* _Data shown_

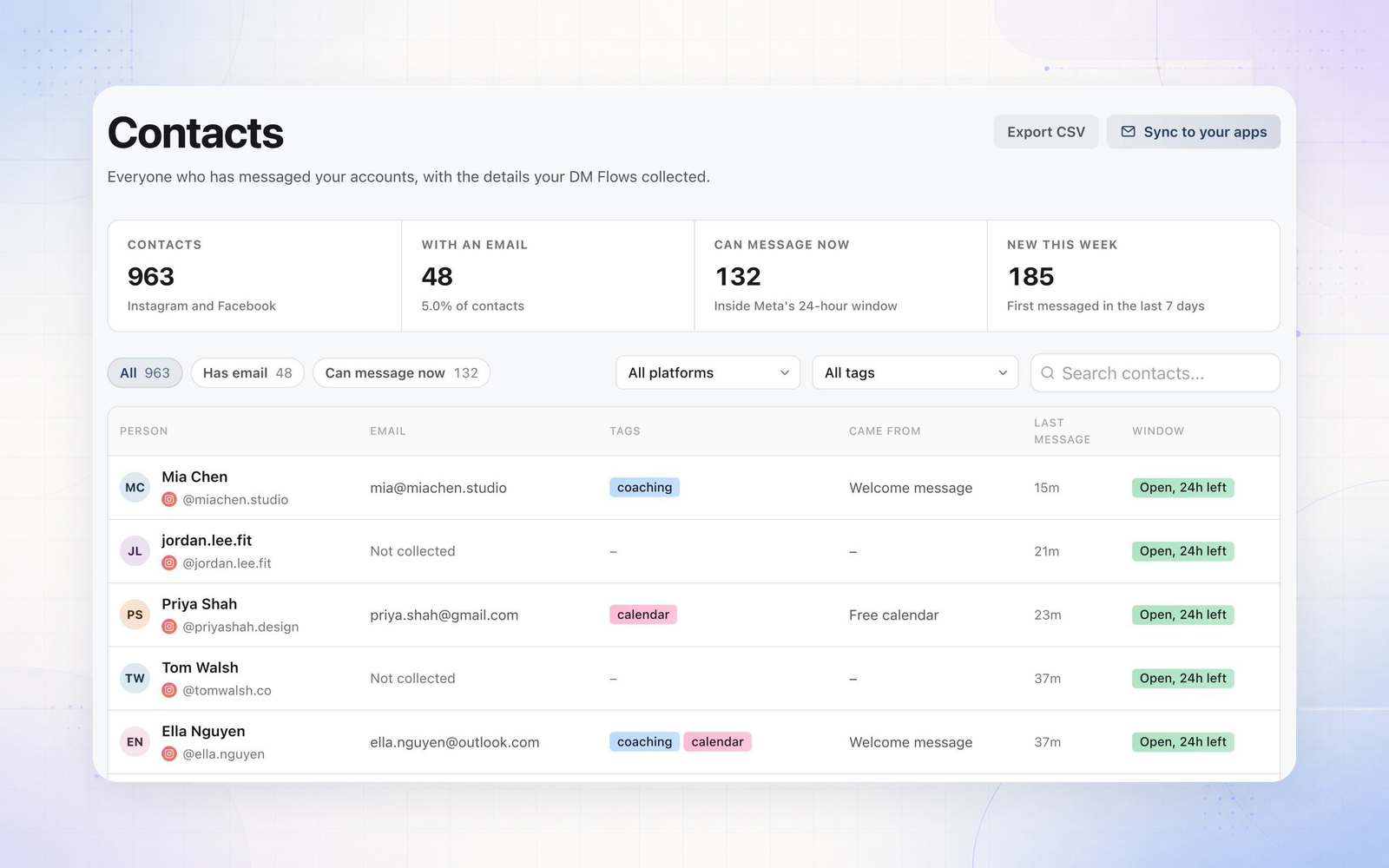Click Instagram icon beside @tomwalsh.co
Viewport: 1389px width, 868px height.
tap(169, 691)
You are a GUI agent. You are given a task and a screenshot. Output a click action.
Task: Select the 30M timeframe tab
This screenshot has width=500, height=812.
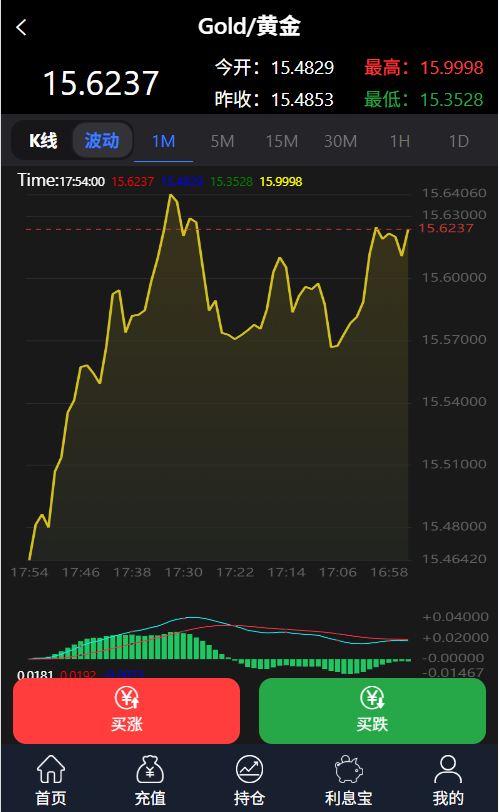[341, 141]
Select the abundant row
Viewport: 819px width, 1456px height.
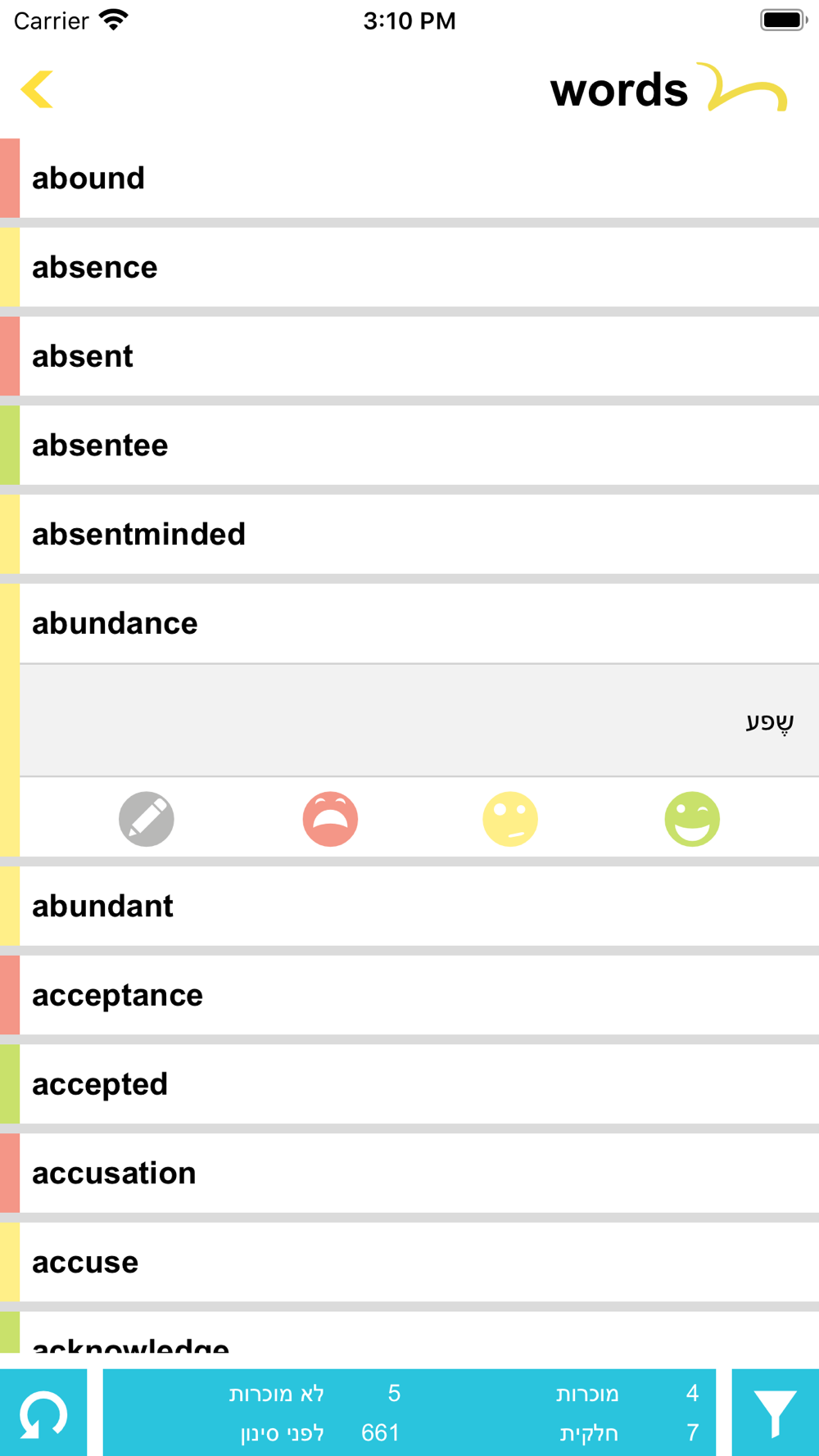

* _Activity_
Check each line of the records above for the string "Select", and report every line that has it.

* _Exercise answer_
Task: Select the 30M timeframe tab
Select the abundant row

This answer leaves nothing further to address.